AVAILABLE RECORDS:
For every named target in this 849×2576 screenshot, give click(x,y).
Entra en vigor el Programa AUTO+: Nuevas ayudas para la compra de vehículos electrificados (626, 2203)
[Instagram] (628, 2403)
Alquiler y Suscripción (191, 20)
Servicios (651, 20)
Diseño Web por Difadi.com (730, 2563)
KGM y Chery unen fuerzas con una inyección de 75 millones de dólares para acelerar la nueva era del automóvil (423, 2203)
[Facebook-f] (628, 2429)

WHAT YOU WILL DO:
Print the lines of the material, exactly and only, from the line that contains "Diseño Web por Difadi.com (730, 2563)" down to and including the final line.

SOLUTION BELOW:
Diseño Web por Difadi.com (730, 2563)
KGM y Chery unen fuerzas con una inyección de 75 millones de dólares para acelerar la nueva era del automóvil (423, 2203)
[Facebook-f] (628, 2429)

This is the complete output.